# ASSIGNMENT:
What you write should be an exact copy of the material, from its first line through the line containing "Given: Open the Applications folder in Finder".

++++

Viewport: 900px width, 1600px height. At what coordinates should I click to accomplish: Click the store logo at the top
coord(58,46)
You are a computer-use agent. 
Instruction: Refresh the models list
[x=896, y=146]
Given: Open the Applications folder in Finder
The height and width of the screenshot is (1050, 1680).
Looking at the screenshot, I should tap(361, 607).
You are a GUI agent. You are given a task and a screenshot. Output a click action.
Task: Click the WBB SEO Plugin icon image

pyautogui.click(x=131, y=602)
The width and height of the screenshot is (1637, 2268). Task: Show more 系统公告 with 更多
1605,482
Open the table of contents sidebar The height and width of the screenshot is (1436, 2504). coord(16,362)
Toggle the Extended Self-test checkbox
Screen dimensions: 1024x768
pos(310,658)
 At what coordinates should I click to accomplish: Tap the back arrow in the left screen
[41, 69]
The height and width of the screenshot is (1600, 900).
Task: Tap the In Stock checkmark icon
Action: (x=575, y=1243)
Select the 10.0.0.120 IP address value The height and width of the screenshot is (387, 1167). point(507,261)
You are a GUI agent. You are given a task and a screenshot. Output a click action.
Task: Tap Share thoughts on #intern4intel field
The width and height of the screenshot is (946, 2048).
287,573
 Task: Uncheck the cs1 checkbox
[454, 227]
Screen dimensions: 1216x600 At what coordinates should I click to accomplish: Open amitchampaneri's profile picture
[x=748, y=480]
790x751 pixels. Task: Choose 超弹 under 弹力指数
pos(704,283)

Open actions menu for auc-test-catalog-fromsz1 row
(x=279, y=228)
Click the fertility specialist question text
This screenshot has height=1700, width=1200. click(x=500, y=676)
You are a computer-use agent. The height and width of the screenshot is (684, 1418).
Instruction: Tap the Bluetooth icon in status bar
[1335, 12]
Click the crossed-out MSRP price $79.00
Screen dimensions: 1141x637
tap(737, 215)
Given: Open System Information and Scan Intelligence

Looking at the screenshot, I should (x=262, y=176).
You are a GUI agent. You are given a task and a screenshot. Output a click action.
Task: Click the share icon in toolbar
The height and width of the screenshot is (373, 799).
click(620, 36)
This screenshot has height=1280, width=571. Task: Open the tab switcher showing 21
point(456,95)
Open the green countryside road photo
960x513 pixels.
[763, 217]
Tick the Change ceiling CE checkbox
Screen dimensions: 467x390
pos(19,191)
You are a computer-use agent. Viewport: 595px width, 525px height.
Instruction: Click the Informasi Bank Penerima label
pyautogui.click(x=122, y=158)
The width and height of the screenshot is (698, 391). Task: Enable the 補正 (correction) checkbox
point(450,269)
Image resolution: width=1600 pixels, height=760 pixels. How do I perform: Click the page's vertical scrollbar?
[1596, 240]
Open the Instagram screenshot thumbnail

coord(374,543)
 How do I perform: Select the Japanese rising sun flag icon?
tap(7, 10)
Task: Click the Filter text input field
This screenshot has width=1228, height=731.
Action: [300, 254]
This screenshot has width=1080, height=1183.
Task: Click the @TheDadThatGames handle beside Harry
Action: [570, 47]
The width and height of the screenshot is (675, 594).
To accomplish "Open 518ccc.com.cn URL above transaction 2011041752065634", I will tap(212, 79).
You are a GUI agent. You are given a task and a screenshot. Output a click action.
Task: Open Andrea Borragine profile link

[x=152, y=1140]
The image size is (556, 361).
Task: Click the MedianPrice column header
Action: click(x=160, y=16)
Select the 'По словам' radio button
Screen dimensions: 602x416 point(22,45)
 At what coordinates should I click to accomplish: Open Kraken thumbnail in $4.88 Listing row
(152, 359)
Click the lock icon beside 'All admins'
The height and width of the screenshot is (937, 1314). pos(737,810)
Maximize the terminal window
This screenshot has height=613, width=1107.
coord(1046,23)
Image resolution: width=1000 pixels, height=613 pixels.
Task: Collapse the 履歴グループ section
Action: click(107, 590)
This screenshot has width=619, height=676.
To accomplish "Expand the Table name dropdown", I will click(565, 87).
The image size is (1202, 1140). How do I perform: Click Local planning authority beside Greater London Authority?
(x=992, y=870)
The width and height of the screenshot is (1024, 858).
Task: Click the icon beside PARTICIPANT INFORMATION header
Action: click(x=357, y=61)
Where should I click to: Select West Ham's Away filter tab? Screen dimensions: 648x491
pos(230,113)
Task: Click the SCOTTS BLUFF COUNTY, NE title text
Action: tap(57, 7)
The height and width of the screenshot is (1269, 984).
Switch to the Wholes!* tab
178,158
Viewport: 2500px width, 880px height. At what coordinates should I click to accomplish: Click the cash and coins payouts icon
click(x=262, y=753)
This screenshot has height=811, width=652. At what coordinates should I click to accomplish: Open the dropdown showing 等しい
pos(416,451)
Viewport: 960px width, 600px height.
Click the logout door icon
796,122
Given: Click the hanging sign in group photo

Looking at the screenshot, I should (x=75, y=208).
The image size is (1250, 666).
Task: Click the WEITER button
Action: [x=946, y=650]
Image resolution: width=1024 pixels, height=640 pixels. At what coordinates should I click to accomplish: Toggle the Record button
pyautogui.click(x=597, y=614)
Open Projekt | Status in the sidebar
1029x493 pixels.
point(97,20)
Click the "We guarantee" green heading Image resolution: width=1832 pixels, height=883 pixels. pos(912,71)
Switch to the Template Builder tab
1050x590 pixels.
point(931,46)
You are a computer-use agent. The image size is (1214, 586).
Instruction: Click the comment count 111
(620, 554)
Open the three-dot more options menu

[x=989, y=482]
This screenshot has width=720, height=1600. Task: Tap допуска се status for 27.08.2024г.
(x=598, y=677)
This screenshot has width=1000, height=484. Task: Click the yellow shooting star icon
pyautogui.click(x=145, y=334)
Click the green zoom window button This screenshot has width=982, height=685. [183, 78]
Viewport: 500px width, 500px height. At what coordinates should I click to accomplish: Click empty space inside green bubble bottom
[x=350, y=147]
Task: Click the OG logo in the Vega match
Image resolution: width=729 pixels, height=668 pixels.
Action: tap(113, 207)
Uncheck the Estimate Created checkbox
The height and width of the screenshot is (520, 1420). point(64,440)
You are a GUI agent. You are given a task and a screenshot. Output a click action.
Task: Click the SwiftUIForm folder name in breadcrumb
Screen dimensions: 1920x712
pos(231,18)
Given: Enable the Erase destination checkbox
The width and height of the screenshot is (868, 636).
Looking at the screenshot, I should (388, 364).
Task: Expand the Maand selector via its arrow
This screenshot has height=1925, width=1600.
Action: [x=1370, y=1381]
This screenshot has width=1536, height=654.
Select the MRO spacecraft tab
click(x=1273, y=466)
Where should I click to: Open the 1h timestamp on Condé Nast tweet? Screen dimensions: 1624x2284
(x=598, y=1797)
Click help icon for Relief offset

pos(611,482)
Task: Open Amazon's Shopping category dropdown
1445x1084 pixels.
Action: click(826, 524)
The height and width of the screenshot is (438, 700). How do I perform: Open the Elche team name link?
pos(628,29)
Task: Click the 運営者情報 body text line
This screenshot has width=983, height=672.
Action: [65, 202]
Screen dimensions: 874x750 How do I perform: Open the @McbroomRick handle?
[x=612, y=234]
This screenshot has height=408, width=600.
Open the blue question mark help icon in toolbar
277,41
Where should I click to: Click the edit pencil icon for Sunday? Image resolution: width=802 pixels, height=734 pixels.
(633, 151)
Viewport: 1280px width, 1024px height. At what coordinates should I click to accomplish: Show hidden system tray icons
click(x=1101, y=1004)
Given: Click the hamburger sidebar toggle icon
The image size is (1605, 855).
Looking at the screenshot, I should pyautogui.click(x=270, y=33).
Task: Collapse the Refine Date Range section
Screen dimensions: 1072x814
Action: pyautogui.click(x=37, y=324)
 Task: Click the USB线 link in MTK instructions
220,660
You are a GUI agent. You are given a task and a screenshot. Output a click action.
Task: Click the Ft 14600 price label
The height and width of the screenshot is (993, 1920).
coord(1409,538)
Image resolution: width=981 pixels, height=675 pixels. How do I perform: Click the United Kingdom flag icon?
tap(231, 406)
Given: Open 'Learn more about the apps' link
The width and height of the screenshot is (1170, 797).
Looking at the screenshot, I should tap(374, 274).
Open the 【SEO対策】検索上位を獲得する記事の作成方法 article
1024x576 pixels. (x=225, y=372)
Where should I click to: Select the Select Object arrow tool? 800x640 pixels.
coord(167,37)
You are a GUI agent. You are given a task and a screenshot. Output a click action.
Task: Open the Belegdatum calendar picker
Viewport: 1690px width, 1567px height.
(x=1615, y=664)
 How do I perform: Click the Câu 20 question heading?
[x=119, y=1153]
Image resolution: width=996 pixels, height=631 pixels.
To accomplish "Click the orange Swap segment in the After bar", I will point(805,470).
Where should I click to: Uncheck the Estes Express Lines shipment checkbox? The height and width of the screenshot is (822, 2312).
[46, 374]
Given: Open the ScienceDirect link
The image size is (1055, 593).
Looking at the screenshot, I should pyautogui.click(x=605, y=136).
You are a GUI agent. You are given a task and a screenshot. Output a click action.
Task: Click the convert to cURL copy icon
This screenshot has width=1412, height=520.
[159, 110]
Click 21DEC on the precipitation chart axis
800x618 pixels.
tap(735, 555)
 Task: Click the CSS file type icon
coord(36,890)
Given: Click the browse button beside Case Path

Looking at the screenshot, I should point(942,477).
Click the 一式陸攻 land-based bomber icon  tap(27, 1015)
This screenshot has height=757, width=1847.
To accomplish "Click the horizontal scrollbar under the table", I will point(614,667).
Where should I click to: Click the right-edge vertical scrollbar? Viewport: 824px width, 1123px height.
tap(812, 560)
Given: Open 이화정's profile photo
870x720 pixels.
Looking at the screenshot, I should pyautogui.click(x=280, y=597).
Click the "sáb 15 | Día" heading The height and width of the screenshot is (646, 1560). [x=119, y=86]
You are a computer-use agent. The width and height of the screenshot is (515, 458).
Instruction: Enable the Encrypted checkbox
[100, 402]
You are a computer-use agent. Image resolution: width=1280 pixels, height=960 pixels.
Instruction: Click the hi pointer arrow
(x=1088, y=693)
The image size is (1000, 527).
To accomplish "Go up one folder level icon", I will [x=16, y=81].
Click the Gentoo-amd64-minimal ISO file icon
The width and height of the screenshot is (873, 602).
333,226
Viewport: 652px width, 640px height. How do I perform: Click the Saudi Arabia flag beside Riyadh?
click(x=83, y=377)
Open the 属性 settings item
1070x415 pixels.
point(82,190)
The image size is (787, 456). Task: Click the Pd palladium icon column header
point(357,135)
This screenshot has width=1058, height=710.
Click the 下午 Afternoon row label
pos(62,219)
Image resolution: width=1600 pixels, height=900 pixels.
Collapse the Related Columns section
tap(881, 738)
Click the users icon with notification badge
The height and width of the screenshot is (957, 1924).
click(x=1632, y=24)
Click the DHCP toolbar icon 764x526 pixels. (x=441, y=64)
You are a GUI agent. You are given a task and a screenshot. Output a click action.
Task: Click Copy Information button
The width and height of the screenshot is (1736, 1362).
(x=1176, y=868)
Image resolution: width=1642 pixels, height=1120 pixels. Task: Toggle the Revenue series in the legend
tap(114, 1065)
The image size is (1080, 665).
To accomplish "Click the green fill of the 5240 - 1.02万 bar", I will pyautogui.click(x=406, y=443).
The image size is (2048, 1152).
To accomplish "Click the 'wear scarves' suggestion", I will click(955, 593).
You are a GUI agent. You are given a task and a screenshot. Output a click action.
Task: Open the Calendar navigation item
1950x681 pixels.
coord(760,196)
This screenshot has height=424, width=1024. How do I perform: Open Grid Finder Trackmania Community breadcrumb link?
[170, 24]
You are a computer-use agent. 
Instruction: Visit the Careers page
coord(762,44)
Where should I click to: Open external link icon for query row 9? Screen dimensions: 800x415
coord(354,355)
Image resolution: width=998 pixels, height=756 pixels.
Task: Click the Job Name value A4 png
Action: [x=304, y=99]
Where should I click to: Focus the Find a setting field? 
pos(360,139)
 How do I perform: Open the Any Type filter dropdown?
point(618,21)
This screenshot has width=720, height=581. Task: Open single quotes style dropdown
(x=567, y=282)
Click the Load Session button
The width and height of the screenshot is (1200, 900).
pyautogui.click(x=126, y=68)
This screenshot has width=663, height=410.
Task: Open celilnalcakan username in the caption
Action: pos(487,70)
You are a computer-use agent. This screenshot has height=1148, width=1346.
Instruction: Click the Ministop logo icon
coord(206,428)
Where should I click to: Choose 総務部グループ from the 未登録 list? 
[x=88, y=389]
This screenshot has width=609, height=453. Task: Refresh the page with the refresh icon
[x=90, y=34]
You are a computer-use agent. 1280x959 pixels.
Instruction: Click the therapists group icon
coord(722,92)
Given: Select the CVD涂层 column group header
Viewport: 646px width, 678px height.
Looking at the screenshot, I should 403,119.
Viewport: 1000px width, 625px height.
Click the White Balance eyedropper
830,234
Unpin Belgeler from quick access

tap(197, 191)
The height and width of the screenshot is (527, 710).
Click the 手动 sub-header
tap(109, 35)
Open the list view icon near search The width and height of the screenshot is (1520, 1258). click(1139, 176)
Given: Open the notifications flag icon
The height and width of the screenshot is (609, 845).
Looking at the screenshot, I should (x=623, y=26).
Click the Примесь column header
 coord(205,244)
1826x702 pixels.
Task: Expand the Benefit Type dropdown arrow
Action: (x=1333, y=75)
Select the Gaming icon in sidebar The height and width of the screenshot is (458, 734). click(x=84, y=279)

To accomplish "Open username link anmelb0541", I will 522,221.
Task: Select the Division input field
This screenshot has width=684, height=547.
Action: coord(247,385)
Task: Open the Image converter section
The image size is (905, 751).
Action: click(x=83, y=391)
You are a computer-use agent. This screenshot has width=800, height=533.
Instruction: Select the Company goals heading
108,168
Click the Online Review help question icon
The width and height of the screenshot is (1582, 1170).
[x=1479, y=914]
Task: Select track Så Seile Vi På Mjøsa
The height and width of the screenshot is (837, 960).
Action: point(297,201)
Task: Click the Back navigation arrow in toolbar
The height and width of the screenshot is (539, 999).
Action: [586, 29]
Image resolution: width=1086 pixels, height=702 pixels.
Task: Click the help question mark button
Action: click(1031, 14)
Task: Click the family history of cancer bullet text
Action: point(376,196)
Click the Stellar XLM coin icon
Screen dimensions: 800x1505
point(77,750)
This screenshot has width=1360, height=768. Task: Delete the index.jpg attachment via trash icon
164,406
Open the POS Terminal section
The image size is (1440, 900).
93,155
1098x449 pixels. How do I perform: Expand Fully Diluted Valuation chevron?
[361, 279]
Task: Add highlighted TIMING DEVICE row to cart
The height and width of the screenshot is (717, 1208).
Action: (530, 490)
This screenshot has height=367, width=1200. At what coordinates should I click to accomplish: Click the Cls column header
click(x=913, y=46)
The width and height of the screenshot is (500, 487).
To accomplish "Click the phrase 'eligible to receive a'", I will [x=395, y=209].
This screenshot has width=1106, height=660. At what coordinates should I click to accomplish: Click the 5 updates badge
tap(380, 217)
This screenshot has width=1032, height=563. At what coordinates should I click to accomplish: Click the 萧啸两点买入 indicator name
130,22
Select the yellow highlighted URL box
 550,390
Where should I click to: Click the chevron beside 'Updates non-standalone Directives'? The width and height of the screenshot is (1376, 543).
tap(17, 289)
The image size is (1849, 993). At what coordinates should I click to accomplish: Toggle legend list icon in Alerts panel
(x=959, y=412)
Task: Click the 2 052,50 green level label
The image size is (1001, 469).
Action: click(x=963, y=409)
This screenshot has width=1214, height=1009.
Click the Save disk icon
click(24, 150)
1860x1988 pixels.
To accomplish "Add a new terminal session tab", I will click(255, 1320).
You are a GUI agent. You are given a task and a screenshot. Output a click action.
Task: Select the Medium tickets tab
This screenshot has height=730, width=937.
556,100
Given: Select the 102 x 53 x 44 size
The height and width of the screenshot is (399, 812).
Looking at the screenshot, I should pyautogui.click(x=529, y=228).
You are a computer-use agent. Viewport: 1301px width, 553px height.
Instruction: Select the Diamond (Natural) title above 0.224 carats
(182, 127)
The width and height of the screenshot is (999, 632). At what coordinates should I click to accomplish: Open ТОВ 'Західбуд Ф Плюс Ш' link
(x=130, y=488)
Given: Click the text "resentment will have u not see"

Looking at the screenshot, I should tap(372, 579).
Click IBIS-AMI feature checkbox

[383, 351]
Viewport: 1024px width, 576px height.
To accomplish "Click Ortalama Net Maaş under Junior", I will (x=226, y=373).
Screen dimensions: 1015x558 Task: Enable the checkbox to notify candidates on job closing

++++

# RESULT FOR THIS EXERCISE:
Viewport: 900px width, 1600px height. At what coordinates should I click to accomplish: Click the store logo at the top
coord(58,46)
You are a computer-use agent. 
Instruction: Refresh the models list
[x=896, y=146]
Given: Open the Applications folder in Finder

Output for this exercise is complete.